White-bellied Sea-Eagle:
There are good numbers of Sea-Eagles along the Gippsland coast and we saw several birds over the four days, some sub-adults and others fully mature. The bird in the following shot, a sub adult, was captured as it flew over French’s Narrows, at the eastern end of the Snowy River Estuary.

It takes five years for Sea-Eagles to reach full maturity.
Horsfield’s Bronze-Cuckoo:
We heard many Shining and Horsfield’s Bronze-Cuckoos in various habitats over the four days. They are hard birds to see and even harder to photograph. The one in the following shots was hunting for caterpillars in heathland at the back of the primary coastal dunes near French’s Narrows. Also in the same area, and on one occasion in the same bush, were a pair of Striated Fieldwrens and pair of Superb Fairy-Wrens and nearby, a White-fronted Chat. 
Horsfield's Bronze-Cuckoo found in heathland between the Snowy River Estuary
and coastal dunes near French's Narrows.

I watched the bird as it went from one stunted Coastal Wattle to another
finding caterpillars in each bush it visited.
Striated Fieldwren:
We managed to find several pairs of Striated Fieldwrens in the heathland between the Snowy River Estuary and the primary coastal dunes east of the Snowy River entrance. They were hard to approach and reminded me of grasswrens the way they ducked into dense low shrubs and sometimes ran between clumps of vegetation.
The Striated Fieldwrens were hard to get close to for a photo.
Spotted Harrier:
While trying to photograph Striated Fieldwrens I noticed a raptor approaching from the east. It flew low, closely following the undulating dunes, often disappearing from view as it drew closer. It finally came into view and within camera distance, so close to me that I only had a few seconds to get one shot and see that it was a Spotted Harrier before it was past me and flying into the sun.

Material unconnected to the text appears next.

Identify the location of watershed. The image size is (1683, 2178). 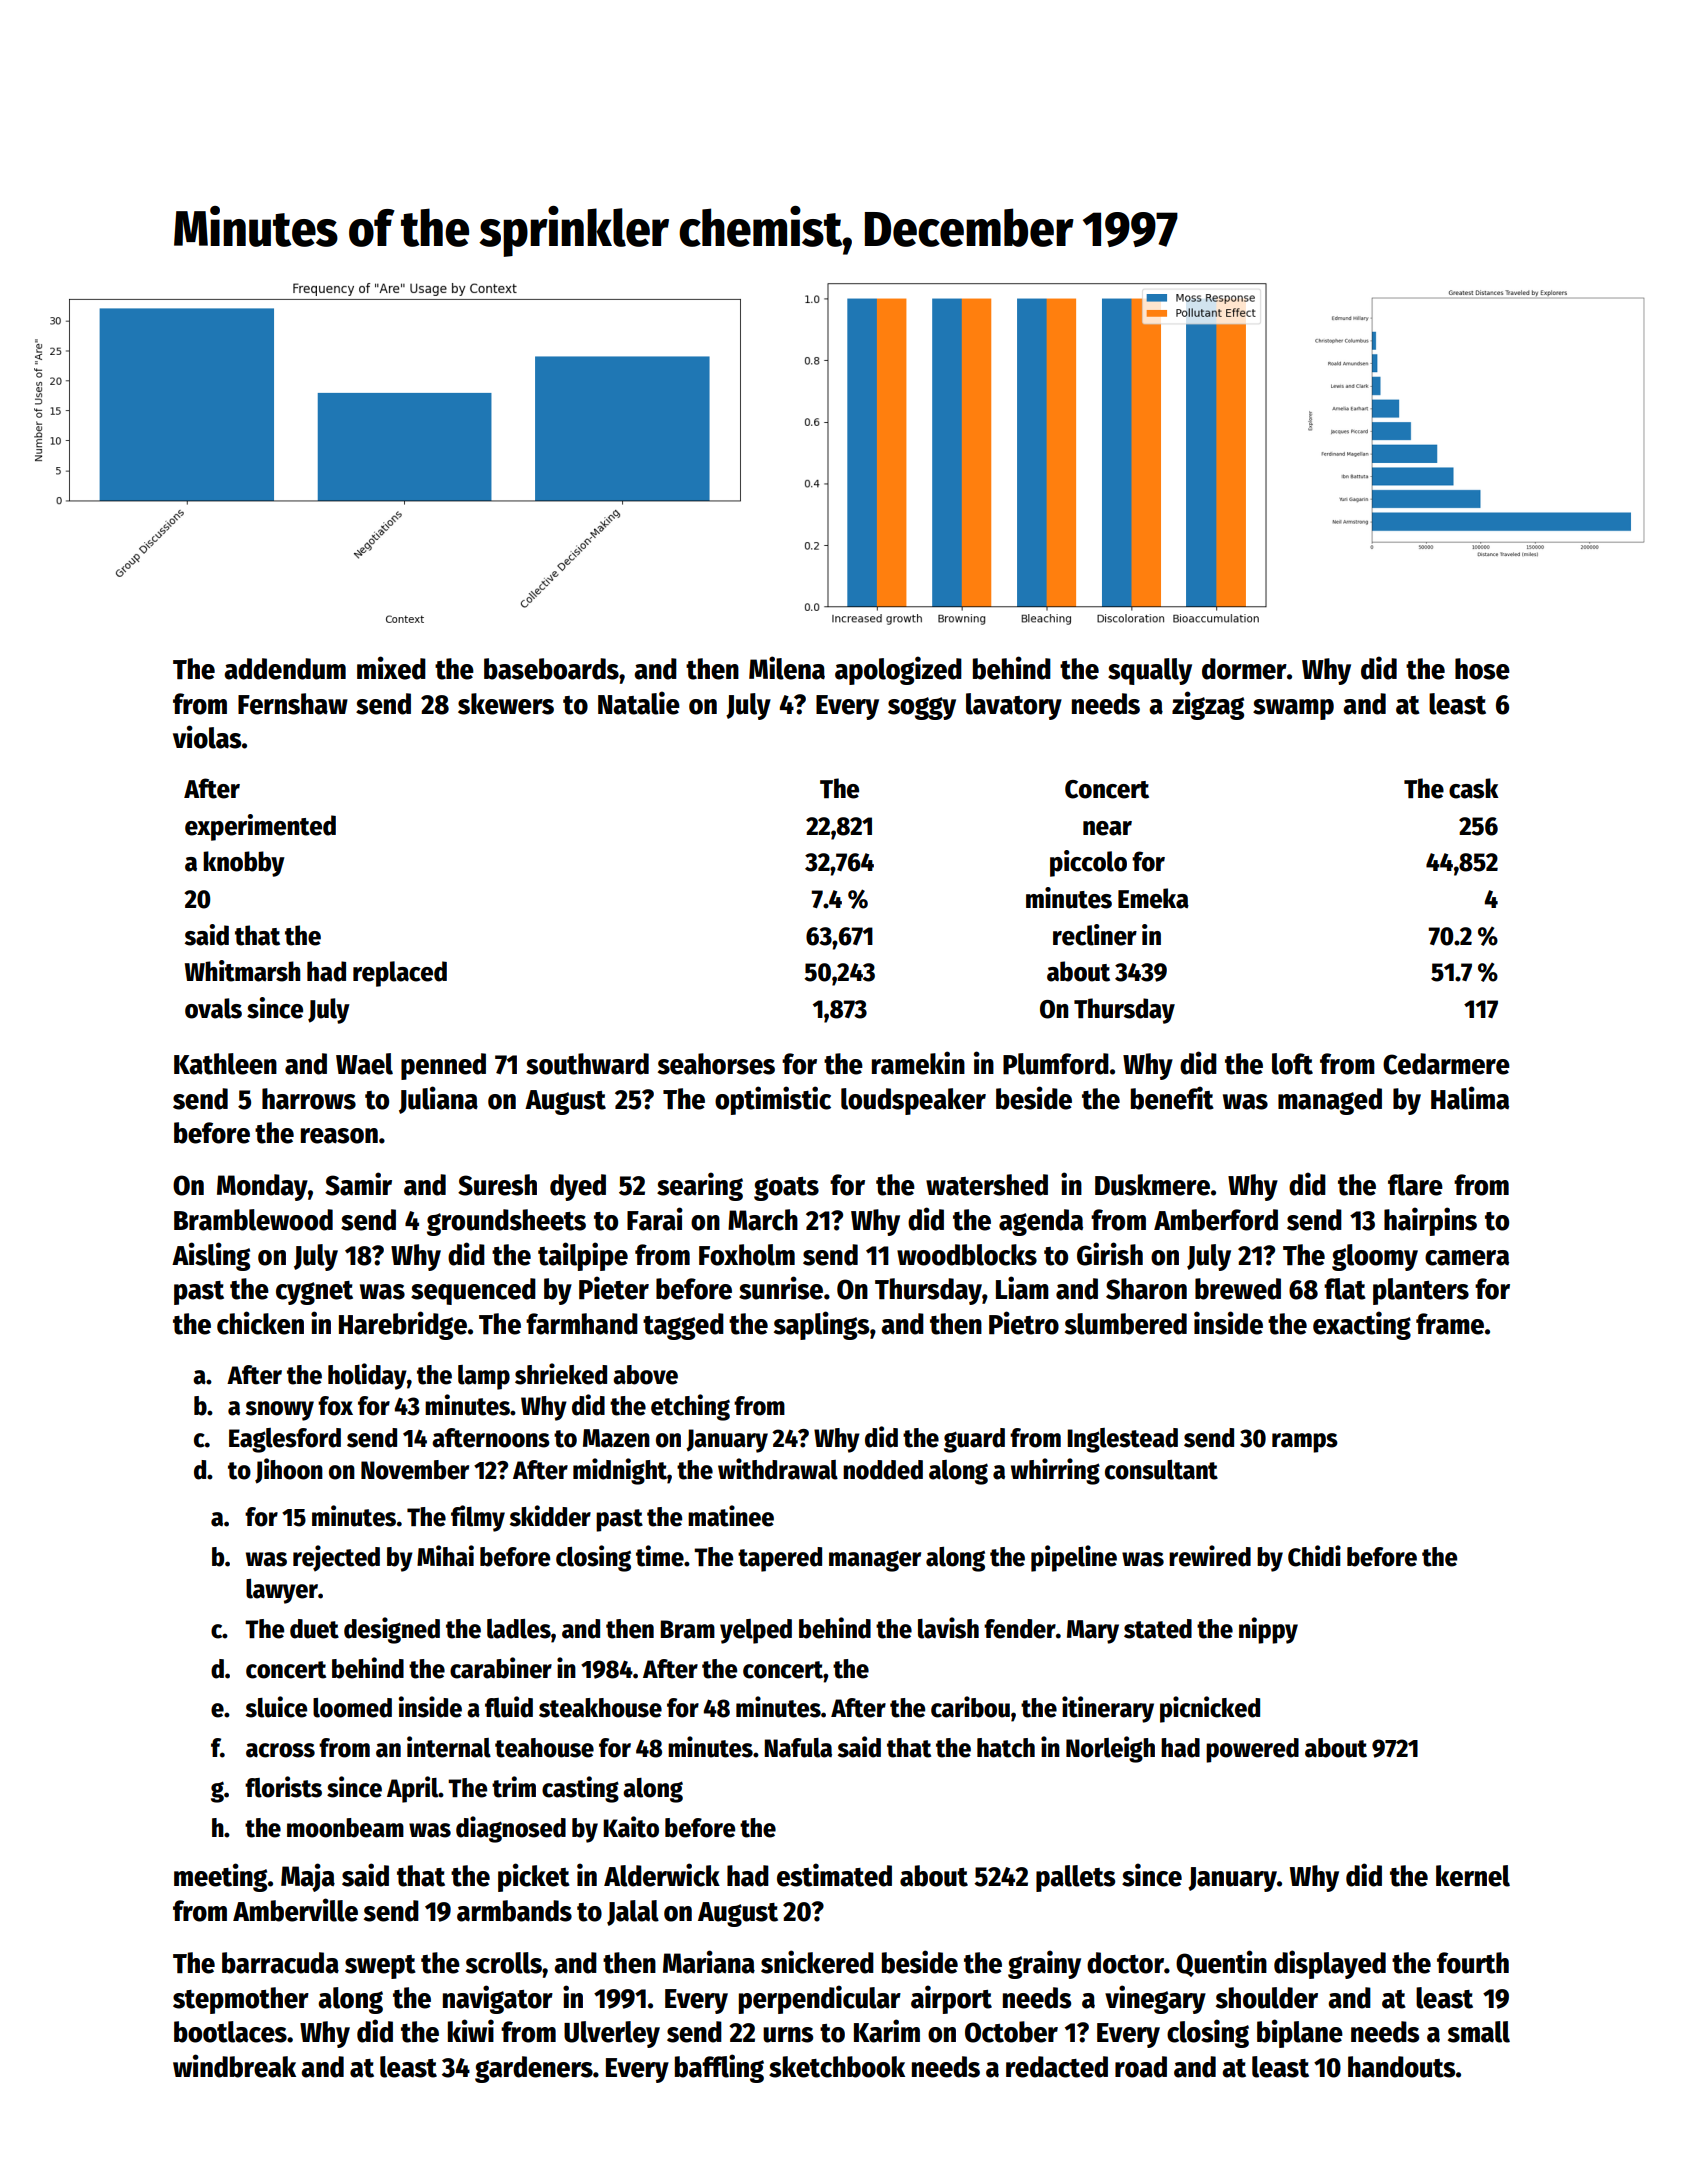
(987, 1185).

These birds have a characteristic hunting flight style where the bird appears to almost float weightless on outstretched wings using the slightest breeze with very few wing beats. The broad dark brown tipped flight feathers obvious in the photo may partly explain why this bird gets such good lift with seemingly so little effort.
Spotted Harrier - note the broad knife blade shaped flight feathers with dark brown tips.
Sharp-tailed Sandpiper:
A lone Sharp-tailed Sandpiper still partly in breeding plumage and probably not long back from the northern hemisphere breeding grounds was found feeding by a small creek outlet pool at the top of the Sailor’s Grave beach, East Cape Conran. It allowed fairly close approach as it fed, no doubt ravenous after a long trip. On the beach nearby were three Sooty and one Pied Oystercatcher, a lone Hooded Plover, a couple of Pacific Gulls and a small party of Little Black Cormorants resting on the beach.
A lone Sharp-tailed Sandpiper feeding in a fresh water pool at top of beach at
Sailor's Grave East Cape Conran.
Musk Lorikeet:
In the caravan park, noisy groups of Little and Red Wattlebirds and Rainbow and Musk Lorikeets fed and fought over nectar-rich blossoms in the Callistemons.
Muck Lorikeet feeding on a Callistemon flower in caravan park at Marlo. Flowering native shrubs and trees we plant in our gardens and public places are magnets for
nectar feeding birds such as honeyeaters and lorikeets.
The same bird having a very brief rest from nectar feeding. Does a high sugar diet
explain why Lorikeets are such energetic and rowdy birds?
Thanks to Merryl, Ian, Len and Jacqui, we all thoroughly enjoyed another successful BirdLife East Gippsland birding camp with good company, a scenic location, many types of habitat and plenty of bird species.


  1. Sounds like a good camp in a beautiful area.

  2. Hi John,
    Sounds like a great 'long weekend'. Some great shots here too!